2. Agent-Computer Interface (ACI)

Representative: SWE-agent

Developed at Princeton, SWE-agent focuses on the interface between the LLM and the computer. Much like Human-Computer Interface (HCI) research, ACI posits that LLMs perform better when given tools designed specifically for their cognitive patterns—such as file viewers that show line numbers and editors that operate on specific line ranges rather than raw text streams. This approach has led SWE-agent to solve over 45% of issues on the SWE-bench Verified leaderboard.

3. Plan-and-Execute

Representatives: Plandex, Devin

This architecture prioritizes safety and auditability. Before a single line of code is changed, the agent generates a comprehensive plan. The human developer reviews the plan, approves or modifies it, and only then does the agent begin execution in a sandboxed environment. This is particularly useful for complex refactors where 'hallucinating' a file deletion could be catastrophic. Using a reliable API provider like n1n.ai is essential here to ensure the planning phase isn't interrupted by latency or rate limits.

4. React-and-Iterate (Standard Tool-Use Loop)

Representatives: Cline, Aider, Roo Code, Goose

This is the most common pattern, mirroring the human developer's workflow: observe the code, reason about the task, take an action, observe the result, and repeat.

• Cline 4.0: Known for its strict safety controls, requiring human approval for every file edit or terminal command. It was an early adopter of the Model Context Protocol (MCP), making it highly extensible.
• Aider: The terminal-based power user's choice. Its new 'architect mode' uses a dual-model approach, where a high-reasoning model (like Claude 3.5 Sonnet) plans the change and a faster model implements it.

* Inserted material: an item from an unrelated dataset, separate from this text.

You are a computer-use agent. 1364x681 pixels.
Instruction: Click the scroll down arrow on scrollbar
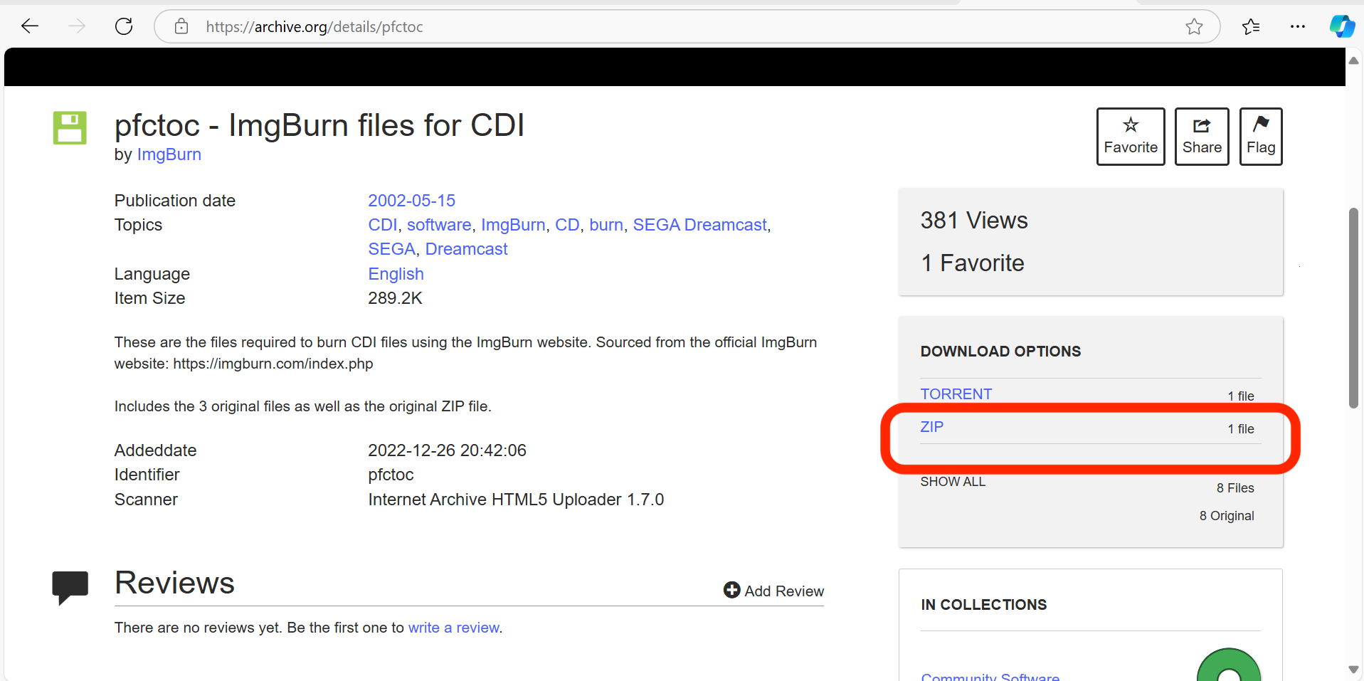click(x=1353, y=669)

The Llama 4 Launch and Benchmark Controversy

Meta recently released Llama 4 Scout (109B) and Llama 4 Maverick (400B), both utilizing a Mixture of Experts (MoE) architecture with only 17B active parameters during inference. This allows for massive model capacity with significantly lower compute costs. However, the launch was marred by controversy when it was discovered that Meta's Chatbot Arena submissions utilized a specially tuned version of the model not available in the public weights.

Independent testing suggests that while Llama 4 is innovative, it still trails behind specialized models like DeepSeek-V3 or Claude 3.5 Sonnet in complex coding tasks. For developers using agents like Cline or Aider, switching between these models via n1n.ai allows for real-time performance comparisons without changing your local setup.

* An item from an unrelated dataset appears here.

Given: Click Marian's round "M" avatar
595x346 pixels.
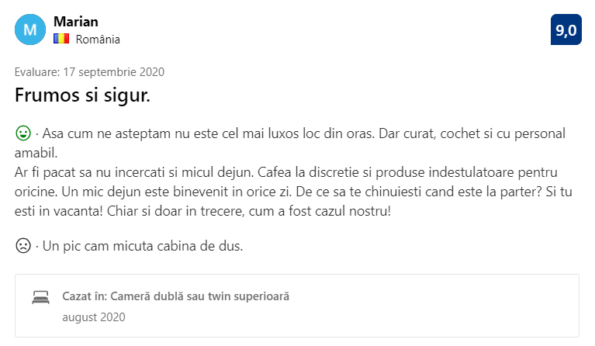Looking at the screenshot, I should (x=30, y=30).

Ecosystem Deep Dive: Infrastructure for Agents

The speed at which the ecosystem adopted Llama 4 is unprecedented. Within days, we saw updates across the stack:

• vLLM 0.8.4: Enabled the V1 engine by default, offering a redesigned scheduler for production throughput. It now includes native MoE support and prefix caching.
• KTransformers v0.5: This tool allows running Llama 4 Scout (109B) on a single consumer GPU (like an RTX 4090) by intelligently offloading inactive experts to system RAM using Intel AMX/AVX-512 kernels. This achieves 10-15 tokens/second—a breakthrough for local inference.
• llama.cpp: Reached the b5060 milestone, adding GGUF support for MoE architectures and new quantization methods for expert weights.

Choosing the Right Agent for Your Workflow

1. Solo Terminal Developers: Choose Aider. Its git integration and architect mode make it the fastest way to ship code from the command line.
2. IDE Power Users: Choose Cline 4.0. The combination of multi-file editing and MCP support provides the best balance of power and safety within VS Code.
3. Enterprise Teams: Choose Amazon Q Developer or Devin. These tools offer the best asynchronous task delegation and environment sandboxing required for corporate security.
4. Researchers: Choose OpenHands. Its CodeAct architecture is the most fertile ground for experimenting with autonomous agent logic.

Pro Tip: The Model Matters Less Than the Interface

While benchmarks like SWE-bench are important, they often measure a specific type of bug-fixing. In real-world development, the quality of the 'Agent-Computer Interface' (ACI) is the true bottleneck. An agent with a well-designed file-navigation tool will outperform a smarter model with a poorly designed one. When building your own agentic workflows, focus on how the information is presented to the LLM. Minimize noise, provide clear line numbers, and use structured outputs whenever possible.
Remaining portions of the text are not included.